- [Extracted text]
---

Transforming the Power Inn area bears a striking resemblance to the way an ancient lake transforms into a meadow. It takes a lot of infill, it happens over decades and the result can be a jewel that brings new vitality to the landscape.
The Power Inn area is six square miles and one of the largest industrial areas in California, boasting nearly 2,000 businesses. It’s a triangle bordered by the Union Pacific Railroad line and Power Inn Road to the west, Florin-Perkins Road to the east, Folsom Boulevard and Jackson Road to the north, and Elder Creek Road to the south.
Its roots are in the gold rush era, where Folsom Boulevard served as the main thoroughfare to gold mines. It was home to a pony express stop, which was later purchased and converted into a popular roadhouse called Basso’s Place. When Great Western Power Co. built a substation across the street from Basso’s Place in 1908, the roadhouse earned a new moniker: the Power Inn.
Through the late 1800s and early 1900s the surrounding area was lush with vineyards, hops fields, produce and dairy farms. By the end of World War II and into the 1950s it became an ideal place for heavy industrial operations, both because of its rich sand and gravel deposits as well as a central location for manufacturing, warehousing and distribution. It became Sacramento’s engine room but made little progress as a business district. Even in the early 1990s there was no unified voice for businesses and no cooperative effort to shape the area’s future.
It was going to take leadership to change all that, and the Power Inn triangle got two: then-councilman Darrell Steinberg and local businessman Dain Domich.
“We recognized the importance of this area and that it had several transportation challenges,” says Domich, a partner with developer Separovich-Domich and board member of what is today called the Power Inn Alliance. “Our first goal was to set up a transportation management association to mitigate those challenges.”
A $15,000 grant from Caltrans helped fund the feasibility studies, which suggested a transportation management association was viable for the area. From there an additional grant from Caltrans, matched by local entrepreneurs, led to the launch of the Power Inn Transportation Management Association.
“Our main purpose was to create an advocacy voice for what was then a somewhat nondescript area that was often lost in the shuffle of transportation planning,” says Wendy Hoyt, who conducted the feasibility studies, recruited the association’s original board and served as its executive director for nine years.
Much of what the group focused on — and still focuses on today — can be boiled down to two words: accessibility and connectivity. As an old agricultural and mining area it was plagued with unconnected dead-end roads, limited access points and a lack of options for getting people out of their cars. There was a light-rail station at Folsom Boulevard and 65th Street for example, but no complementing bus service to get riders from the station to jobs along Power Inn Road.

---

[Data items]
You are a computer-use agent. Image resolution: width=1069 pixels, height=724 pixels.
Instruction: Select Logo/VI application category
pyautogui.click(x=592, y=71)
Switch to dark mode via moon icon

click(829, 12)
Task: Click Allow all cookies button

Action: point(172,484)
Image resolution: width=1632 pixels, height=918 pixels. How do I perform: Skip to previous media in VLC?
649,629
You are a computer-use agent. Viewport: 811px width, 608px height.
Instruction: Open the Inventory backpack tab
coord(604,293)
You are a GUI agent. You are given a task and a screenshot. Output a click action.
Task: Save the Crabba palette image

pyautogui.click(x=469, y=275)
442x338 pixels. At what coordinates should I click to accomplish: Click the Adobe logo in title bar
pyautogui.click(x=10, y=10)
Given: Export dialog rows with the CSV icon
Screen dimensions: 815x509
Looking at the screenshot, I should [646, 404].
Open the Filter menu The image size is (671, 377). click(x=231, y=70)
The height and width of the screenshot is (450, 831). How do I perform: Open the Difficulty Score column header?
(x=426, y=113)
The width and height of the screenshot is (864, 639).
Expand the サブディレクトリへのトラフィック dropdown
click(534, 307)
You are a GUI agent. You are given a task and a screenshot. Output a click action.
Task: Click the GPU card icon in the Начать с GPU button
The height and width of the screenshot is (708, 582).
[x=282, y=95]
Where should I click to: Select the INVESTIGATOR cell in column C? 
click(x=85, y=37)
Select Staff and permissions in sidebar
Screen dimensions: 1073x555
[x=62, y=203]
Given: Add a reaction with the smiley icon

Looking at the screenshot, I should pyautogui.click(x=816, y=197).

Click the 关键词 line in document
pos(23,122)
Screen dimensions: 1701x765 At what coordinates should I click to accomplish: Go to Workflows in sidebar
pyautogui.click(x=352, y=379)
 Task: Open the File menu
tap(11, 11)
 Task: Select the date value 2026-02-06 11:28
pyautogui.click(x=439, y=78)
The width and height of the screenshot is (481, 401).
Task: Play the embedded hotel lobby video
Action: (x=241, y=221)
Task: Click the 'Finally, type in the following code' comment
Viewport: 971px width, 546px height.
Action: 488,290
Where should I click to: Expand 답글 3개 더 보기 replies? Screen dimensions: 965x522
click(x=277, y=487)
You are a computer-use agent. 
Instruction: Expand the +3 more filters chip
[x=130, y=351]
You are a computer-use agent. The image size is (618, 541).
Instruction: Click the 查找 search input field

---

Continue the article on the Power Inn area's history and transformation, picking up after its final sentence. The rows play no part in what comes next.

The association lobbied aggressively for and won a new bus route, Route 8. It was an early and substantial success. (It’s also the reason the organization’s phone number ends in 8888.) Still, the group needed to stay ahead of the curve in terms of increasing population and economic development and the resulting increases in traffic. It would be difficult to attract businesses to the area if transportation challenges were an impediment to mobility. At the same time, attracting more businesses to the area would only exacerbate its traffic and transportation problem.
“We had to keep the area from choking on its own success,” Hoyt says. “That meant creating even more options for people to ride their bikes to work, carpool and take mass transit.”
At the same time, the organization became as much of an advocate for the business interests in the area as for enhancing transportation within it. It changed its name from the Power Inn Transportation Management Association to the Power Inn Transportation and Business Association and continued surviving on sponsorships, memberships and Adopt-A-Road programs until a 2007 vote transformed the organization into a Property-Based Improvement District.
With that change, in which businesses in the district voted to assess a self-imposed annual tax to pay for the organization’s programs, a stable revenue source was established and the organization changed its name again, to the Power Inn Alliance.
In the ensuing years the group, like the area, has continued to evolve. Transportation and advocacy remain key focuses of its work; Caltrans recently eliminated bus route 8 because of its budget, for example, and the Power Inn Alliance is repeating history in an effort to reverse that decision. In addition, the group has four other core areas: planning and zoning oversight, security and crime abatement, economic development and beautification.
“You’re not going to find a better combination of economic incentives or affordable land and buildings this close to the Capitol of the world’s eighth-largest economy.”
Jerry Vorphal,executive director and CEO, Power Inn Alliance
That’s a big load for a bunch of business owners, volunteer board members and a paid staff of four.
“There’s a lot of pride in this area. The people who work here think it’s the greatest thing ever,” says Jerry Vorpahl, executive director and CEO of the Power Inn Alliance. “They invest a lot of their time and resources to make this part of the city better.”
That’s evident in the many successes the group has achieved in the past three years. Among the more notable was attracting the Sacramento Area Technology Alliance to relocate to the area, creating an incubator for new technology companies that can tap into the proximity of Sacramento State and UC Davis. And, while the organization may still be new to the economic development business, the fact that Nestle Waters North America chose to plant roots in the Power Inn area speaks to the organization’s potential.
The area holds California Enterprise Zone, Recycling Market Development Zone and CleanTech Zone designations, with all the accompanying tax benefits. Land is still relatively cheap, and the infrastructure is already in place.
“You’re not going to find a better combination of economic incentives or affordable land and buildings this close to the Capitol of the world’s eighth-â?¨largest economy,” Vorpahl says.
Successes aside, the Power Inn Alliance’s attention is on the future. The arrival of SARTA, for example, is one step toward what many leaders hope will become a Sacramento technology hub, on par with what developed in Silicon Valley 30 years ago.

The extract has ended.